Start of Records for this task

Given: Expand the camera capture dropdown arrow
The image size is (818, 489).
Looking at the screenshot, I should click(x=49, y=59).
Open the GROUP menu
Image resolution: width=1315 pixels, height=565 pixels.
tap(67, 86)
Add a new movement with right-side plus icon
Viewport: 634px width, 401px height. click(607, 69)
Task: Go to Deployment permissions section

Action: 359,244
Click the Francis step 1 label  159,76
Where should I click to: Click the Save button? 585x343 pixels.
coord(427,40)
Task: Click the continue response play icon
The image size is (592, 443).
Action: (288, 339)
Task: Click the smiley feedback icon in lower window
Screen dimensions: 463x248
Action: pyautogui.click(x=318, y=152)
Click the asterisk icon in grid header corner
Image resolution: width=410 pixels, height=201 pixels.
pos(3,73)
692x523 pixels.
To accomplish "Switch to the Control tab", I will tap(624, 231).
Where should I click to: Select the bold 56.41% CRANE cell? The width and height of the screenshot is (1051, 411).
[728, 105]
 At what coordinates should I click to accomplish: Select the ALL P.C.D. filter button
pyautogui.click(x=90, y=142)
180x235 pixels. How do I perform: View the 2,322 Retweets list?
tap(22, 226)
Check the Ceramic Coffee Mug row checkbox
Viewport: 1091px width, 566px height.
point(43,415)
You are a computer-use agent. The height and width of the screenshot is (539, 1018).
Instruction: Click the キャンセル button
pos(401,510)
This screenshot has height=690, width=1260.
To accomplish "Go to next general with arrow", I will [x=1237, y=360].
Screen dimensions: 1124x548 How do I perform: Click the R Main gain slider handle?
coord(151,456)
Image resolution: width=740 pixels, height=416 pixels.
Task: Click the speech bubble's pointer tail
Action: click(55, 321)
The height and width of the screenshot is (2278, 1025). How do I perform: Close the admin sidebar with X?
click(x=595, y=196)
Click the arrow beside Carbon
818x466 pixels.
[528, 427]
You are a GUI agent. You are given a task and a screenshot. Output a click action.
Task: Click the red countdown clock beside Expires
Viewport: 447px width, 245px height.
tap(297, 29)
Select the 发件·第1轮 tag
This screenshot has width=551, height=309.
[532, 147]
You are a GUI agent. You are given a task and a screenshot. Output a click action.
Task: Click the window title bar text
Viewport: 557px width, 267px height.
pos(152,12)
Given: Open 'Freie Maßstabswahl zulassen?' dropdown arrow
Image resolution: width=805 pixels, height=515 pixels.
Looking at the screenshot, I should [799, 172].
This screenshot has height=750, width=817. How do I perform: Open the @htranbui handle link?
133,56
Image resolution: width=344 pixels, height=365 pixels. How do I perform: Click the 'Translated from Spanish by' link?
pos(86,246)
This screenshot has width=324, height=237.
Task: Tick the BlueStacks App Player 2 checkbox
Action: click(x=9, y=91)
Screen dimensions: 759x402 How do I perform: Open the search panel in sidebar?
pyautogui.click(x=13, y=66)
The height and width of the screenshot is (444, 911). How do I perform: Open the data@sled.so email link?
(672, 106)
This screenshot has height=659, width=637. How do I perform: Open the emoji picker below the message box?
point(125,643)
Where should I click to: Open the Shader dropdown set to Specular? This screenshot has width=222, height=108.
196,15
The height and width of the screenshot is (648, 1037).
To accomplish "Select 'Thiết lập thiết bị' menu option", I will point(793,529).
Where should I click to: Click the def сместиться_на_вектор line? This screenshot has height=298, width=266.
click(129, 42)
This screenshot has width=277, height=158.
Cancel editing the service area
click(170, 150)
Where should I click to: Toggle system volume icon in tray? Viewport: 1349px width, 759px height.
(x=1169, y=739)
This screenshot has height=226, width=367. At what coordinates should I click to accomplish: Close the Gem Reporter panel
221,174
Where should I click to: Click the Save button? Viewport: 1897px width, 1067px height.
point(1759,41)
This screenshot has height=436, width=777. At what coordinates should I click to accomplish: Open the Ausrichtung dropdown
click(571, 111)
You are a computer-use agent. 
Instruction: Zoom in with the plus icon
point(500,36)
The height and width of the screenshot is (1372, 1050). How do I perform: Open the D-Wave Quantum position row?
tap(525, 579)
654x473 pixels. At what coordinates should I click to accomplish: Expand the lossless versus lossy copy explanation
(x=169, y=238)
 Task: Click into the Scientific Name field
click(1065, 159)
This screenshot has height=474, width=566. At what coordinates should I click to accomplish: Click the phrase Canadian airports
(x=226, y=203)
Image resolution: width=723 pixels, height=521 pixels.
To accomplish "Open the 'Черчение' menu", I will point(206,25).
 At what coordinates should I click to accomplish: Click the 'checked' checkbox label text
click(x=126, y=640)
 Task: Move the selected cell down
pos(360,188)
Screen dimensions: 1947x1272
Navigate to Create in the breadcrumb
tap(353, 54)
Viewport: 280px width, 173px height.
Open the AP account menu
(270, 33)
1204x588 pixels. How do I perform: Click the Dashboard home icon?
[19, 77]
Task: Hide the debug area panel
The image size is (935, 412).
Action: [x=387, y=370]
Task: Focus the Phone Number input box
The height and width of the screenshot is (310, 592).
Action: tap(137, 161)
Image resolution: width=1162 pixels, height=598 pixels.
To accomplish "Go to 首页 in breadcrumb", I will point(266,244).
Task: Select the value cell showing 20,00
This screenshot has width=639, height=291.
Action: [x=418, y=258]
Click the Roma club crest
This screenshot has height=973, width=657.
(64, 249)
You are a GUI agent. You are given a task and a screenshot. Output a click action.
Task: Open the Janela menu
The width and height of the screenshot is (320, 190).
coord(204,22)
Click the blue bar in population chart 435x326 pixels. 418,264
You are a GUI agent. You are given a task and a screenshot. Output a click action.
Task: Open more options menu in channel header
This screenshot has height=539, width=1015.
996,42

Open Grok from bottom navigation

End of Records for this task

◆ **Exercise**
Repeat all of the records above exactly as written.

◆ **Output of the task**
Given: Expand the camera capture dropdown arrow
The image size is (818, 489).
Looking at the screenshot, I should click(x=49, y=59).
Open the GROUP menu
Image resolution: width=1315 pixels, height=565 pixels.
tap(67, 86)
Add a new movement with right-side plus icon
Viewport: 634px width, 401px height. click(607, 69)
Task: Go to Deployment permissions section

Action: 359,244
Click the Francis step 1 label  159,76
Where should I click to: Click the Save button? 585x343 pixels.
coord(427,40)
Task: Click the continue response play icon
The image size is (592, 443).
Action: (288, 339)
Task: Click the smiley feedback icon in lower window
Screen dimensions: 463x248
Action: pyautogui.click(x=318, y=152)
Click the asterisk icon in grid header corner
Image resolution: width=410 pixels, height=201 pixels.
pos(3,73)
692x523 pixels.
To accomplish "Switch to the Control tab", I will tap(624, 231).
Where should I click to: Select the bold 56.41% CRANE cell? The width and height of the screenshot is (1051, 411).
[728, 105]
 At what coordinates should I click to accomplish: Select the ALL P.C.D. filter button
pyautogui.click(x=90, y=142)
180x235 pixels. How do I perform: View the 2,322 Retweets list?
tap(22, 226)
Check the Ceramic Coffee Mug row checkbox
Viewport: 1091px width, 566px height.
point(43,415)
You are a computer-use agent. The height and width of the screenshot is (539, 1018).
Instruction: Click the キャンセル button
pos(401,510)
This screenshot has height=690, width=1260.
To accomplish "Go to next general with arrow", I will [x=1237, y=360].
Screen dimensions: 1124x548 How do I perform: Click the R Main gain slider handle?
coord(151,456)
Image resolution: width=740 pixels, height=416 pixels.
Task: Click the speech bubble's pointer tail
Action: click(55, 321)
The height and width of the screenshot is (2278, 1025). How do I perform: Close the admin sidebar with X?
click(x=595, y=196)
Click the arrow beside Carbon
818x466 pixels.
[528, 427]
You are a GUI agent. You are given a task and a screenshot. Output a click action.
Task: Click the red countdown clock beside Expires
Viewport: 447px width, 245px height.
tap(297, 29)
Select the 发件·第1轮 tag
This screenshot has width=551, height=309.
[532, 147]
You are a GUI agent. You are given a task and a screenshot. Output a click action.
Task: Click the window title bar text
Viewport: 557px width, 267px height.
pos(152,12)
Given: Open 'Freie Maßstabswahl zulassen?' dropdown arrow
Image resolution: width=805 pixels, height=515 pixels.
Looking at the screenshot, I should [799, 172].
This screenshot has height=750, width=817. How do I perform: Open the @htranbui handle link?
133,56
Image resolution: width=344 pixels, height=365 pixels. How do I perform: Click the 'Translated from Spanish by' link?
pos(86,246)
This screenshot has width=324, height=237.
Task: Tick the BlueStacks App Player 2 checkbox
Action: click(x=9, y=91)
Screen dimensions: 759x402 How do I perform: Open the search panel in sidebar?
pyautogui.click(x=13, y=66)
The height and width of the screenshot is (444, 911). How do I perform: Open the data@sled.so email link?
(672, 106)
This screenshot has height=659, width=637. How do I perform: Open the emoji picker below the message box?
point(125,643)
Where should I click to: Open the Shader dropdown set to Specular? This screenshot has width=222, height=108.
196,15
The height and width of the screenshot is (648, 1037).
To accomplish "Select 'Thiết lập thiết bị' menu option", I will point(793,529).
Where should I click to: Click the def сместиться_на_вектор line? This screenshot has height=298, width=266.
click(129, 42)
This screenshot has width=277, height=158.
Cancel editing the service area
click(170, 150)
Where should I click to: Toggle system volume icon in tray? Viewport: 1349px width, 759px height.
(x=1169, y=739)
This screenshot has height=226, width=367. At what coordinates should I click to accomplish: Close the Gem Reporter panel
221,174
Where should I click to: Click the Save button? Viewport: 1897px width, 1067px height.
point(1759,41)
This screenshot has height=436, width=777. At what coordinates should I click to accomplish: Open the Ausrichtung dropdown
click(571, 111)
You are a computer-use agent. 
Instruction: Zoom in with the plus icon
point(500,36)
The height and width of the screenshot is (1372, 1050). How do I perform: Open the D-Wave Quantum position row?
tap(525, 579)
654x473 pixels. At what coordinates should I click to accomplish: Expand the lossless versus lossy copy explanation
(x=169, y=238)
 Task: Click into the Scientific Name field
click(1065, 159)
This screenshot has height=474, width=566. At what coordinates should I click to accomplish: Click the phrase Canadian airports
(x=226, y=203)
Image resolution: width=723 pixels, height=521 pixels.
To accomplish "Open the 'Черчение' menu", I will point(206,25).
 At what coordinates should I click to accomplish: Click the 'checked' checkbox label text
click(x=126, y=640)
 Task: Move the selected cell down
pos(360,188)
Screen dimensions: 1947x1272
Navigate to Create in the breadcrumb
tap(353, 54)
Viewport: 280px width, 173px height.
Open the AP account menu
(270, 33)
1204x588 pixels. How do I perform: Click the Dashboard home icon?
[19, 77]
Task: Hide the debug area panel
The image size is (935, 412).
Action: [x=387, y=370]
Task: Focus the Phone Number input box
The height and width of the screenshot is (310, 592).
Action: tap(137, 161)
Image resolution: width=1162 pixels, height=598 pixels.
To accomplish "Go to 首页 in breadcrumb", I will point(266,244).
Task: Select the value cell showing 20,00
This screenshot has width=639, height=291.
Action: [x=418, y=258]
Click the Roma club crest
This screenshot has height=973, width=657.
(64, 249)
You are a GUI agent. You are given a task and a screenshot. Output a click action.
Task: Open the Janela menu
The width and height of the screenshot is (320, 190).
coord(204,22)
Click the blue bar in population chart 435x326 pixels. 418,264
You are a GUI agent. You are given a task and a screenshot. Output a click action.
Task: Open more options menu in channel header
This screenshot has height=539, width=1015.
996,42

Open Grok from bottom navigation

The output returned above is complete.